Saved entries
━━━━━━━━━━

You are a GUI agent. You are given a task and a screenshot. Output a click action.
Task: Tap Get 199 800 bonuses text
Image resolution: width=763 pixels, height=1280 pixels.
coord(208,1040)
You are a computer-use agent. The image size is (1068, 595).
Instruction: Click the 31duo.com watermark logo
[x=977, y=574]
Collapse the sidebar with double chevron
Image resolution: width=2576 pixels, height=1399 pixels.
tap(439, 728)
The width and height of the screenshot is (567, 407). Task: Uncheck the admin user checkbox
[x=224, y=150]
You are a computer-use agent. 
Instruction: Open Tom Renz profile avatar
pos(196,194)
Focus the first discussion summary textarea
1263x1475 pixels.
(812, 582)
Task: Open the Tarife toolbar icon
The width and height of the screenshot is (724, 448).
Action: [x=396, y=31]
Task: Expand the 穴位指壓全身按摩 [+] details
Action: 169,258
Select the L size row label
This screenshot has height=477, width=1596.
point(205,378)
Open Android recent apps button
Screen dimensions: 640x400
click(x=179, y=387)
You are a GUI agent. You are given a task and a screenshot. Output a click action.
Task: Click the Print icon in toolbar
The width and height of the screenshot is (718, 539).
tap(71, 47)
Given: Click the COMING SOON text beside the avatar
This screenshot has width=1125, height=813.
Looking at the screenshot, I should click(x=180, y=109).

━━━━━━━━━━

*ASSIGNMENT*: Your answer should consist only of the lines from the one with "You are a computer-use agent. The" through the last line of the entries above, retyped exactly.

*THE COMPLETED TASK*:
You are a computer-use agent. The image size is (1068, 595).
Instruction: Click the 31duo.com watermark logo
[x=977, y=574]
Collapse the sidebar with double chevron
Image resolution: width=2576 pixels, height=1399 pixels.
tap(439, 728)
The width and height of the screenshot is (567, 407). Task: Uncheck the admin user checkbox
[x=224, y=150]
You are a computer-use agent. 
Instruction: Open Tom Renz profile avatar
pos(196,194)
Focus the first discussion summary textarea
1263x1475 pixels.
(812, 582)
Task: Open the Tarife toolbar icon
The width and height of the screenshot is (724, 448).
Action: [x=396, y=31]
Task: Expand the 穴位指壓全身按摩 [+] details
Action: 169,258
Select the L size row label
This screenshot has height=477, width=1596.
point(205,378)
Open Android recent apps button
Screen dimensions: 640x400
click(x=179, y=387)
You are a GUI agent. You are given a task and a screenshot. Output a click action.
Task: Click the Print icon in toolbar
The width and height of the screenshot is (718, 539).
tap(71, 47)
Given: Click the COMING SOON text beside the avatar
This screenshot has width=1125, height=813.
Looking at the screenshot, I should click(x=180, y=109).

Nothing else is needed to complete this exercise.